Complete vs Complementary Protein
Q: Would you please tell me what the difference is between complete and complementary proteins.
-- Angie
Proteins are the basic building blocks for all living cells. They are made up from chains of smaller compounds called amino acids. There are 20 amino acids that are important to human health. Of these, your body is able to manufacture most itself from carbohydrates, fats and other amino acids. That leaves nine amino acids that you need to get from your diet, called the Essential Amino Acids.
Meats and eggs contain all nine of the essential amino acids, and in about the right combinations for use in the human body, and so are called Complete Proteins. Other protein sources, such as beans, grains and nuts, do not contain all nine essential amino acids, or contain them in quantities that are not in the same proportions as needed, so they are called Incomplete Proteins.
In her book Diet for a Small Planet, originally published in 1971, Frances Moore Lappé popularized the idea of Complementary Proteins. The concept was that, because the body doesn't store amino acids like it does fat, for example, non-meat eaters would need to take care to get all of their essential amino acids together in the same meal in order to have a healthy diet. Lappé, as have others since, suggested that traditional diets showed the way in which diets with complementary proteins might be built. Mixing rice or corn with beans, or pita with hummus were given as examples of naturally evolved diets where this was the case.
Think of it as being sort of like building a house. It doesn't do you much good to get a shipment of bricks if you don't also get a shipment of mortar cement, a shipment of sand, a shipment of reinforcing bar, and so on. Not all of them will be the same weight or volume, but in the right proportions, and put together at the same time, they can be used to build the house.

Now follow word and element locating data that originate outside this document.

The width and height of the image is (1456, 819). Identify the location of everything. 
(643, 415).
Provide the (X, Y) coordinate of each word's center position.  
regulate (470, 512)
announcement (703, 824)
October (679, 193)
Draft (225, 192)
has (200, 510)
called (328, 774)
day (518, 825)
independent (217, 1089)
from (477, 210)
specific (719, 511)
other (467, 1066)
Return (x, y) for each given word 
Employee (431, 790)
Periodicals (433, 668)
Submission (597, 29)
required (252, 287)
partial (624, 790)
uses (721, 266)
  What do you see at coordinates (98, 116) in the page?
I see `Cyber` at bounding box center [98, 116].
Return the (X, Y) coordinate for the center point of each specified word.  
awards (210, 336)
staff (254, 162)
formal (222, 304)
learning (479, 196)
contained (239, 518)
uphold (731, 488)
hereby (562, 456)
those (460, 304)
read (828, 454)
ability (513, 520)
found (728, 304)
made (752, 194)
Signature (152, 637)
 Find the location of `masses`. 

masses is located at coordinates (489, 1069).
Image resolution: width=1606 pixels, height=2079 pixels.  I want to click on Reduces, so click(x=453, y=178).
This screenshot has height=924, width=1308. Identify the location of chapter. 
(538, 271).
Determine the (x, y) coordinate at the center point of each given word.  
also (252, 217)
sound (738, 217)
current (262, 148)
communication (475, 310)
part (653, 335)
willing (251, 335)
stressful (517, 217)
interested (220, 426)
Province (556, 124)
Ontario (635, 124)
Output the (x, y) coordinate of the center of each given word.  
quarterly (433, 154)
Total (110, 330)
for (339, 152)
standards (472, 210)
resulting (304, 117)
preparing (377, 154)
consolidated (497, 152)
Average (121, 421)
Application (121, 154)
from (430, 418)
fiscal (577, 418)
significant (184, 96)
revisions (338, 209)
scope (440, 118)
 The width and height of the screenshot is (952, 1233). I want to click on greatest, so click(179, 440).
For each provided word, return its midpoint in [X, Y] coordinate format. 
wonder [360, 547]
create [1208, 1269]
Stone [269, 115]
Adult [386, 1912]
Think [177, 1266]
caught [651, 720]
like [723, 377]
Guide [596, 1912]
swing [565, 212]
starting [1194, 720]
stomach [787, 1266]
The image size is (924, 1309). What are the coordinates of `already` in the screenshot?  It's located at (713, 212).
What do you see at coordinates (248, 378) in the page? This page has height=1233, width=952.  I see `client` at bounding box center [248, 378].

Nowadays, however, the thinking is that this approach is overly strict. While there is no evidence that your body can store amino acids, there is always a certain amount floating around in the body at any given time. For most people with a reasonably balanced and varied diet, complementarity works itself out, provided that the essential amino acids all show up in the diet and are eaten within a day or so of each other.
Complementary proteins are usually only an issue for people on highly restrictive diets or with special health needs. If you are thinking of going on a diet, always check with your health care professional first.